Tuesday, January 7, 2020

#119 Inside the Emotion of Fiction "THE FACE TELLS THE SECRET" by Jane Bernstein

*The images in this specific piece are granted copyright privilege by:  Public Domain, CCSAL, GNU Free Documentation Licenses, Fair Use Under The United States Copyright Law, or given copyright privilege by the copyright holder which is identified beneath the individual photo.

**Some of the links will have to be copied and then posted in your search engine in order to pull up properly

***The CRC Blog welcomes submissions from published and unpublished fiction genre writers for INSIDE THE EMOTION OF FICTION.  Contact CRC Blog via email at
caccoop@aol.com or personal Facebook messaging at https://www.facebook.com/car.cooper.7

****Jane Bernstein’s THE FACE TELLS THE SECRET is #119 in the never-ending series called INSIDE THE EMOTION OF FICTION where the Chris Rice Cooper Blog (CRC) focuses on one specific excerpt from a fiction genre and how that fiction writer wrote that specific excerpt.  All INSIDE THE EMOTION OF FICTION links are at the end of this piece. 

Has this been published? And it is totally fine if the answer is no. If yes, what publisher and what publication date? Yes.  The publication date was October 18, 2019.  Regal House Publishing. 

What is the date you began writing this piece of fiction and the date when you completely finished the piece of fiction? I started this novel about ten years ago, but there was a long stretch when I lost confidence and put the manuscript aside to work on something else.  Usually, it’s hard to reenter work that’s been abandoned.  But in this case, as soon as I picked up the pages, I knew I had to keep going.

Where did you do most of your writing for this fiction work? And please describe in detail. I no longer write in my office, a bright, beautiful space with a sitting and standing desk.  
     Too many distractions, too many reminders of all the tasks I should be completing, the bills I need to pay, the student papers I need to read, etc.  Instead, I sit in a chair (Above Left) in the corner of my bedroom, the least interesting and least distracting spot in my house. 
Summers, when I’m in Maine, I sit on the dock and write on sunny days. (Right)

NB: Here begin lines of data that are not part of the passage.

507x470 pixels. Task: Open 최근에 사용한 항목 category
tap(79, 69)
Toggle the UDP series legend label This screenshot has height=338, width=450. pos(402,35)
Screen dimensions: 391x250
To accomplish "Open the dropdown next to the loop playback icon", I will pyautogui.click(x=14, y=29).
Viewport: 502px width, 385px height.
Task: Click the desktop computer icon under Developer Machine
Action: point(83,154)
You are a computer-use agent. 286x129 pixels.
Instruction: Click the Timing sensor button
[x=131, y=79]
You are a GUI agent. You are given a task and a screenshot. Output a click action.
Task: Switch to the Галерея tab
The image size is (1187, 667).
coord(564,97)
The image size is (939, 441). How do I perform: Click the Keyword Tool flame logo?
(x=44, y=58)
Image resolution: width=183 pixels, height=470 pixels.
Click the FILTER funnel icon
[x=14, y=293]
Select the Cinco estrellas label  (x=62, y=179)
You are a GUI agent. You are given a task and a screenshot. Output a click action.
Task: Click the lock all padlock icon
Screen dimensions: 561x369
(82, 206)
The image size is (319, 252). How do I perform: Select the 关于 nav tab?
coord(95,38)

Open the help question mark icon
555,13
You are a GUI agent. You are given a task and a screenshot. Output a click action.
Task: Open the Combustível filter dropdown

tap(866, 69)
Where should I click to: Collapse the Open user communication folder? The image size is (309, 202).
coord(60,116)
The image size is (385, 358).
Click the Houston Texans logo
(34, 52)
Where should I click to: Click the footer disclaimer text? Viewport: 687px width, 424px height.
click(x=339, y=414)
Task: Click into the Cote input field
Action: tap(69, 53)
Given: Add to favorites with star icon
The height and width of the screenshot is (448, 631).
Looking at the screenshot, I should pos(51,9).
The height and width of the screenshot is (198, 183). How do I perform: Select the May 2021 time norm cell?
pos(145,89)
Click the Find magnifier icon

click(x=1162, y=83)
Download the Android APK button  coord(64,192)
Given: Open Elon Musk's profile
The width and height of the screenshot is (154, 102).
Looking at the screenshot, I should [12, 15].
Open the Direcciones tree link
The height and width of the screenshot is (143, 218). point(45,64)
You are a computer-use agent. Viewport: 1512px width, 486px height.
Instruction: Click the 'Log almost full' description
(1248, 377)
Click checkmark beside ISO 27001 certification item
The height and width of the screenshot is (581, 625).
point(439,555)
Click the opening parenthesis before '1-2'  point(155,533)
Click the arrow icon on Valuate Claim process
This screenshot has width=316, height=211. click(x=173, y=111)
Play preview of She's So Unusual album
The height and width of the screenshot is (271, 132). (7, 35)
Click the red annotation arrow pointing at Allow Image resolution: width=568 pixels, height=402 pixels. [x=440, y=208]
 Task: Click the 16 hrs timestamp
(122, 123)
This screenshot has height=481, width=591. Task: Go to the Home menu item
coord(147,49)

What were your writing habits while writing this work- did you drink something as you wrote, listen to music, write in pen and paper, directly on laptop; specific time of day? I’m a morning person, not one of those super-efficient, waking up at 5:00 AM writers, but someone who tries to write before plugging into a world of tasks and responsibilities.  
On a good day, I’m in my writing chair by 9:00.  The only time I sit in my “sacred chair” is to write. I don’t talk on the phone, use the internet, or do email when I’m in my chair.  That keeps my relationship with this space pure.  I write in long hand, with a stubby old Pelikan fountain pen.  I do all of my early drafts in longhand.  Writing longhand keeps me in dreamland, thinking of nothing except what’s happening on the page.  Once I print what I’ve drafted, I become an editor, which is a really different stage in the process. 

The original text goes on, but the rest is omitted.